The camp was opened in March 1941 and remained operative for Allied PoWs until February 1943. It was among the first camps on Italian territory. It was intended from the start for officers and their adjutants. The medieval castle had been repurposed many times – before the war, it was the summer residence of a congregation of nuns. It was not the only castle to become a prison camp (PG 12 Vincigliata-Candeli and PG 41 Montalbo are both castles). Even though it was intended for a small number of prisoners and thus a bit “exclusive”, the castle-camp had problems connected with heating (solved at the beginning of 1943) and the uneven arrival of mail and clothing. Overall, life in Rezzanello was better than elsewhere, but this did not limit the escape attempts, which, on the contrary, were frequent.
The officers were allowed to walk outside the camp and visit the church of the nearby village. They even published a newspaper, “The Rezzanello Revue”, and could read books in the vast library of the castle.

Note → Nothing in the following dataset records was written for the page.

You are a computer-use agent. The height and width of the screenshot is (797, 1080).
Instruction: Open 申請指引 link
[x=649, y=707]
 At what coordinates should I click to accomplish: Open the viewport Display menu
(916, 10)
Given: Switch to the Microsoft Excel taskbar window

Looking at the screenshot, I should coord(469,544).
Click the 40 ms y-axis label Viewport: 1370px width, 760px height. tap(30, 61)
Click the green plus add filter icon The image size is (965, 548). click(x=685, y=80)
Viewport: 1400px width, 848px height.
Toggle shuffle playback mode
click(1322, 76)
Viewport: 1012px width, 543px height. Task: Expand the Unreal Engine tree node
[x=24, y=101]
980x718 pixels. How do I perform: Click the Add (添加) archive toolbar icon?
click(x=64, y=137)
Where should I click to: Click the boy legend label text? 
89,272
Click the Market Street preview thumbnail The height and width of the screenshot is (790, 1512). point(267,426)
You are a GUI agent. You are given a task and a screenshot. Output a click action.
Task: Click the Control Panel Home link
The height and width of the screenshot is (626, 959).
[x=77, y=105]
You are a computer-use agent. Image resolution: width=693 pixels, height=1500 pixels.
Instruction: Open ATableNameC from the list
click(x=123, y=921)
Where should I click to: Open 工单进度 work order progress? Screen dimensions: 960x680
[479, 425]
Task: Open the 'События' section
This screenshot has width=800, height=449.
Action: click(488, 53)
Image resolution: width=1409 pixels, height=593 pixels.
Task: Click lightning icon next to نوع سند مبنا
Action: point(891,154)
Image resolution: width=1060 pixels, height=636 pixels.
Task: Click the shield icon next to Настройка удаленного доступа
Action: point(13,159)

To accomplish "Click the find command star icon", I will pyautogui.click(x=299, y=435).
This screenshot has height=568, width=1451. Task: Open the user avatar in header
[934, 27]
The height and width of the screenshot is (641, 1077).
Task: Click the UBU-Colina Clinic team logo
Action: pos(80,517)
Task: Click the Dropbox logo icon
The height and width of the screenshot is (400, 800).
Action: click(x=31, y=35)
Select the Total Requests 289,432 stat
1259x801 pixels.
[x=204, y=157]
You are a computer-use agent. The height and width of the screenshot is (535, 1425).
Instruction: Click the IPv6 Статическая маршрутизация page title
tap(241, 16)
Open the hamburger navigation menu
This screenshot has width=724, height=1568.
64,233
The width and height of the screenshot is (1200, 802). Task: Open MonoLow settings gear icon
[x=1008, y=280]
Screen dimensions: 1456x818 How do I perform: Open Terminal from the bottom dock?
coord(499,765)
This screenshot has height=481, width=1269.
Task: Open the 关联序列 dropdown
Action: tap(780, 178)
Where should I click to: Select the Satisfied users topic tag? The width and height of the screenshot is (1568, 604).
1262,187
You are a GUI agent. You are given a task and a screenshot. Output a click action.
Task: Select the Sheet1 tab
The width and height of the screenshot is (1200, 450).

Between the end of February and the beginning of March 1943, the camp was earmarked for Greek officers (who were transferred there in April). The Allied PoWs were thus moved to the new camp of Fontanellato (Parma). Among the prisoners at Rezzanello were Dan Billany and David Dowie, who would describe (in The Cage) the “prison blues”, as they labelled the barbed wire disease from which they suffered in the camp:

Walk listlessly through the building and wish to get away, be alone, but it’s impossible to be alone in a prison camp. Friends look sympathetic and try to cheer but they know the mood; they say little and wait for it to pass. Prison blues. Lean from the end window. A lovely day, a lazy day, a hot sun speckling the tree-lined dusty road to the cemetery. A gramophone next door; the same record, the dame crooned sickly sentiment and twenty officers sunk in nostalgia because they remember Frances Day and The Fleet’s in Port Again, and they remember home and they wonder how long [Billany, Dowie, The Cage, p. 162].


No egregious violations of the Geneva Conventions nor war crimes are connected with PG 17. The castle, private property, returned to its previous status after the war. In recent years, it has been used to organise events and ceremonies. At the moment, it is not open to visitors.